Search the data for the word "node". Reproduce every line where it is found.

______

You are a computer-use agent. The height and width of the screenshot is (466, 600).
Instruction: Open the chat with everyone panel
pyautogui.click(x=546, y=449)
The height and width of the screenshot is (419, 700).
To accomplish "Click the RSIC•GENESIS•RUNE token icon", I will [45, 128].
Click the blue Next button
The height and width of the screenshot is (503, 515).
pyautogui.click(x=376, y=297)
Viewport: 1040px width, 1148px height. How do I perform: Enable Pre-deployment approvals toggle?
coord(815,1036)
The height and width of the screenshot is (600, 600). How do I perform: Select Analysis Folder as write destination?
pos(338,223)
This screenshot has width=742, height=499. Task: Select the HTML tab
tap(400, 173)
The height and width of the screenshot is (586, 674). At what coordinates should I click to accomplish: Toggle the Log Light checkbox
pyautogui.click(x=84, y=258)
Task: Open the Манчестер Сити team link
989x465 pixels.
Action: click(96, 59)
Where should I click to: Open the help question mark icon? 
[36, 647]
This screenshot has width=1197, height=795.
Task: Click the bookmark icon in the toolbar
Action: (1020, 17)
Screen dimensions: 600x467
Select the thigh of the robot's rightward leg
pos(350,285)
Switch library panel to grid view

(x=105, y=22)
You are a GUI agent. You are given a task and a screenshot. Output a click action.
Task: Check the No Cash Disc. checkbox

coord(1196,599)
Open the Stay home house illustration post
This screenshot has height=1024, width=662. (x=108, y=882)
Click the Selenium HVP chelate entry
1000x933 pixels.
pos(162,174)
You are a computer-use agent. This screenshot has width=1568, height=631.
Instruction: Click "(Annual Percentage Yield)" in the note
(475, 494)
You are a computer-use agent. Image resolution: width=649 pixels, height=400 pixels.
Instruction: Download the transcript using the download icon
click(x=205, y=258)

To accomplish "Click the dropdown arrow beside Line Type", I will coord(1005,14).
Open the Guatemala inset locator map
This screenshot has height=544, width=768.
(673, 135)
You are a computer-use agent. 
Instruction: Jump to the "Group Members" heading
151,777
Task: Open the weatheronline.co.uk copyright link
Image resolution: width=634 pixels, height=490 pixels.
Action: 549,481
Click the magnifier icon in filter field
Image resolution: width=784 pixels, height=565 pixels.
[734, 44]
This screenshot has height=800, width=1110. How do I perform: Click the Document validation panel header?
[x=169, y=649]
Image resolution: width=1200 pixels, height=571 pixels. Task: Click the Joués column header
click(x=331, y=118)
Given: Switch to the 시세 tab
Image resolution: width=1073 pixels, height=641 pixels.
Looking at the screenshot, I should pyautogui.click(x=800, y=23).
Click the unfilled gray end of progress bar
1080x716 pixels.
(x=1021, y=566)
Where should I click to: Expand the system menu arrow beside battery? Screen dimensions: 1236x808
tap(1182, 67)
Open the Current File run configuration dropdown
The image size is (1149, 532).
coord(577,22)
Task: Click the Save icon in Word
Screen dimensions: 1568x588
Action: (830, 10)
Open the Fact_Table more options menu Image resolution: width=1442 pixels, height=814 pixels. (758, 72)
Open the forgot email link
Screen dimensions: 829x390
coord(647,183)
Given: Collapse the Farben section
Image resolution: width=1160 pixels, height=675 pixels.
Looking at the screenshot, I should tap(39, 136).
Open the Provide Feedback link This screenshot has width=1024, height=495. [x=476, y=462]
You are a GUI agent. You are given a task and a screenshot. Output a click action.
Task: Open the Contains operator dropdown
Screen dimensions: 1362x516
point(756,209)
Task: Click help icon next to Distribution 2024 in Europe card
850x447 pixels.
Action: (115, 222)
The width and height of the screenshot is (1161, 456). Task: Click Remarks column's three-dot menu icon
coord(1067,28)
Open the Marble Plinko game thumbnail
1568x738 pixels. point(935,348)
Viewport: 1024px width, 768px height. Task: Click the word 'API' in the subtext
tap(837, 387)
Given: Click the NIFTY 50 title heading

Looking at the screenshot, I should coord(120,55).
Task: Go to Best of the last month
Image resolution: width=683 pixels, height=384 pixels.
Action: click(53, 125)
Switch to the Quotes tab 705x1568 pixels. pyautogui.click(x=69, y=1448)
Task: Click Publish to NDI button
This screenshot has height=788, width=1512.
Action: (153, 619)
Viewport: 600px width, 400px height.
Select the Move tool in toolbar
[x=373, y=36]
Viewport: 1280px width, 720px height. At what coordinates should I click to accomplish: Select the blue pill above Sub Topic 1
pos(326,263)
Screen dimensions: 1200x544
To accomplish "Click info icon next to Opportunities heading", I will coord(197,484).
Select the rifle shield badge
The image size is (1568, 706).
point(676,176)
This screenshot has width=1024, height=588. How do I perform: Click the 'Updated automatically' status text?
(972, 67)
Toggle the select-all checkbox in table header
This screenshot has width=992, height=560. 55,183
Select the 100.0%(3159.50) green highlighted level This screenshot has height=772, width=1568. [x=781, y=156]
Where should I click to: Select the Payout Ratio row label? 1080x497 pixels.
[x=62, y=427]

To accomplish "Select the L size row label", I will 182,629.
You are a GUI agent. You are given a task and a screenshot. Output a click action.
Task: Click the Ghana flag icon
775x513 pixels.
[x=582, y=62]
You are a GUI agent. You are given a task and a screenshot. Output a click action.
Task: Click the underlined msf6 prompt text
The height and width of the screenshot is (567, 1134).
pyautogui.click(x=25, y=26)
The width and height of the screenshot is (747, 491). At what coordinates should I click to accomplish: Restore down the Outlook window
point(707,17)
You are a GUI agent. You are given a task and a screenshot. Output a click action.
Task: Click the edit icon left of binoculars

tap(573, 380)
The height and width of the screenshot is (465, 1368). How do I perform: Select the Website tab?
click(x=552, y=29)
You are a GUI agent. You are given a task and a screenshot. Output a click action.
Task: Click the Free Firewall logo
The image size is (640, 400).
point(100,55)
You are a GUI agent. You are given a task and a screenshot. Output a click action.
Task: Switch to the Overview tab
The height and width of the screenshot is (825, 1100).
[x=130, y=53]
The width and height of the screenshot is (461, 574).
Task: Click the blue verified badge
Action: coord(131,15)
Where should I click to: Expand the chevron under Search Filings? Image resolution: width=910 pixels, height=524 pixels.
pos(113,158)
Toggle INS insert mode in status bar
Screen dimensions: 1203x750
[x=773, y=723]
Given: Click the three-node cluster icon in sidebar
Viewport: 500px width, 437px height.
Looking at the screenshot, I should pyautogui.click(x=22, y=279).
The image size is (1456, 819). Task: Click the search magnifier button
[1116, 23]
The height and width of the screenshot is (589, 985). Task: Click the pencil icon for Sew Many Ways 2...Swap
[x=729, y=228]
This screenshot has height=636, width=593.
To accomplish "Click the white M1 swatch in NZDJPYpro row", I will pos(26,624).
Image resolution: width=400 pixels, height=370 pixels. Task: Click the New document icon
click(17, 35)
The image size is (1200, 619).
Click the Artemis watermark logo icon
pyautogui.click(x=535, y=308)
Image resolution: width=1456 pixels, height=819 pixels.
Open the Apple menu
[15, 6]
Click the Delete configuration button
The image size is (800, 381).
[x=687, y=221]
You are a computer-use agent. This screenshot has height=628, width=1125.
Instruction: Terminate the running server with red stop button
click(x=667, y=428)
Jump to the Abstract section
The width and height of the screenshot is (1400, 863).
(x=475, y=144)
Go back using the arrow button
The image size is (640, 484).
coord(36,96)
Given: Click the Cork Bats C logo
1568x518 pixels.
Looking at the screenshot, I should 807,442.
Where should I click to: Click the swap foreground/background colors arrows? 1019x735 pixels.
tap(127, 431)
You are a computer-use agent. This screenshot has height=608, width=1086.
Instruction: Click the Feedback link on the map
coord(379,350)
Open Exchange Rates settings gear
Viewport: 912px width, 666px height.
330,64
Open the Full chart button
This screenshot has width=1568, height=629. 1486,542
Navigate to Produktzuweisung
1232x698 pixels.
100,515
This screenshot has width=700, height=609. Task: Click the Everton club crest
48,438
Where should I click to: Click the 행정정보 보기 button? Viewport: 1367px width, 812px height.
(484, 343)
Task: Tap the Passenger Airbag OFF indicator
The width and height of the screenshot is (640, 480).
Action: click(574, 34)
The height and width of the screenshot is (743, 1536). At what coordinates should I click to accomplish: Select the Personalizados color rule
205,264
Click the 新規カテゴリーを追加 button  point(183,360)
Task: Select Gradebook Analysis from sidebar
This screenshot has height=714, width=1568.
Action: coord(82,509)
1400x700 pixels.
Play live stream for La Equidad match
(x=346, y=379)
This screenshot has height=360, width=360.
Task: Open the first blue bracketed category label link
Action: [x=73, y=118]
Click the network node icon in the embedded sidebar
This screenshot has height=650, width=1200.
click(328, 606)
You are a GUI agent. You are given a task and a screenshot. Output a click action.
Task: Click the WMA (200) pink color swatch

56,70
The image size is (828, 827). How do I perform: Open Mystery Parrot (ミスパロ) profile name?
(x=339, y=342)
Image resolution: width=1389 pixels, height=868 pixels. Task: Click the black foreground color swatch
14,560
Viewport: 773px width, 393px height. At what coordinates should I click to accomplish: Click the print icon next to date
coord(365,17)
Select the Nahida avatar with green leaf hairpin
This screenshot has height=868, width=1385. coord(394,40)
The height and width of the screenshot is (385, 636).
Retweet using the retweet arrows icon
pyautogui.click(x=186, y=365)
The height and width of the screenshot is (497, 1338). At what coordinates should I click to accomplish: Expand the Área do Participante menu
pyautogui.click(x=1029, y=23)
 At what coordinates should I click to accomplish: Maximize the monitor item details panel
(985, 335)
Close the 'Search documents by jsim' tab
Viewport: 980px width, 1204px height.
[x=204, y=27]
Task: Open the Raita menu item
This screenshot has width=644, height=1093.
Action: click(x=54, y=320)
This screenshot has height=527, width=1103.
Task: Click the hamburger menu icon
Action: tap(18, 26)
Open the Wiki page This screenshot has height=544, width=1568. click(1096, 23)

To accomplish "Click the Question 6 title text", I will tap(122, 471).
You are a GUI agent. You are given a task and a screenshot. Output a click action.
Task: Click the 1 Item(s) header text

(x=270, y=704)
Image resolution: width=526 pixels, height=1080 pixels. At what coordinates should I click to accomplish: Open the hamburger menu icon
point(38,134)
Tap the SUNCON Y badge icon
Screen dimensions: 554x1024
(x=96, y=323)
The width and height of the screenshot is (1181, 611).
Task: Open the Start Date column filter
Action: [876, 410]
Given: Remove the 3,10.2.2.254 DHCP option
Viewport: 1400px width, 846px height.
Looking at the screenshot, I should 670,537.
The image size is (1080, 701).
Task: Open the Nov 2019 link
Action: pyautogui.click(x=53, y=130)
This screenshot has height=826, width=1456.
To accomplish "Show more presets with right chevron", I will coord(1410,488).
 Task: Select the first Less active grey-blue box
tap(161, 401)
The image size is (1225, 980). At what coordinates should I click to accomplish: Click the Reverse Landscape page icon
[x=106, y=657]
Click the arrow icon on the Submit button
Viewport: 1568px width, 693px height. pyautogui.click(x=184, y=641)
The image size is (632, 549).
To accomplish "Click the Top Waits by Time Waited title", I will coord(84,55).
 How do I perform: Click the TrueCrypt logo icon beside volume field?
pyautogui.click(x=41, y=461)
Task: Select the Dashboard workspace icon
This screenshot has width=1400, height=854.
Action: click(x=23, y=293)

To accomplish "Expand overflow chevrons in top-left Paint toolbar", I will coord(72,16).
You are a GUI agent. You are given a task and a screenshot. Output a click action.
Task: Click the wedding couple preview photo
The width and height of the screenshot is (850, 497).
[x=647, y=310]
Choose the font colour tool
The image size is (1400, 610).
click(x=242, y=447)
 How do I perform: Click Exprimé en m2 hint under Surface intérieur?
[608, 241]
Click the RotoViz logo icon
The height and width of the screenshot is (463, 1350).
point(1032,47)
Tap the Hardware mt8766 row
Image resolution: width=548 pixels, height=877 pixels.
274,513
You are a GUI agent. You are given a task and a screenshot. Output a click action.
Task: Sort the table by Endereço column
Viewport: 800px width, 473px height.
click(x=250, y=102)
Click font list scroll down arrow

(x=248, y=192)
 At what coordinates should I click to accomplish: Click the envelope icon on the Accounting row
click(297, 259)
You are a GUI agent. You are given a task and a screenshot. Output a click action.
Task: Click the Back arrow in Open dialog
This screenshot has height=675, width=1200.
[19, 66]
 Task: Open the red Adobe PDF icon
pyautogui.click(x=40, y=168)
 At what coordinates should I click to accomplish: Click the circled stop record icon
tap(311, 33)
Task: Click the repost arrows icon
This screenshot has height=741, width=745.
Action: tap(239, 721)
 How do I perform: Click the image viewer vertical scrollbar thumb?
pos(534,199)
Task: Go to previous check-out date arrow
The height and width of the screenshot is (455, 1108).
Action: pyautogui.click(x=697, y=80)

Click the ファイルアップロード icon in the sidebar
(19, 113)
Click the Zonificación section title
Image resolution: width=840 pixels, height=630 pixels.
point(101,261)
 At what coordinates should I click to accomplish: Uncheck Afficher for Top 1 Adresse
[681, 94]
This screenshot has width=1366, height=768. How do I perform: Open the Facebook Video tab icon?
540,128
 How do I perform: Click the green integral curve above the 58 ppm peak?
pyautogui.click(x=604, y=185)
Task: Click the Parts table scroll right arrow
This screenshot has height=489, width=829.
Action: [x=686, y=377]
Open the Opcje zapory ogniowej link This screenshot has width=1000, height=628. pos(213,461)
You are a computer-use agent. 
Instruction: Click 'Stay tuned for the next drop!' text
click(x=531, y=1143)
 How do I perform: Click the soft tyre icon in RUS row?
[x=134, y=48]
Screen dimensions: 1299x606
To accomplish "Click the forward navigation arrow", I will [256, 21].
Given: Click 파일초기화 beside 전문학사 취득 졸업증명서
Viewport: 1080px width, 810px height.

______

Result of this exercise:
Given: Click the three-node cluster icon in sidebar
Click the network node icon in the embedded sidebar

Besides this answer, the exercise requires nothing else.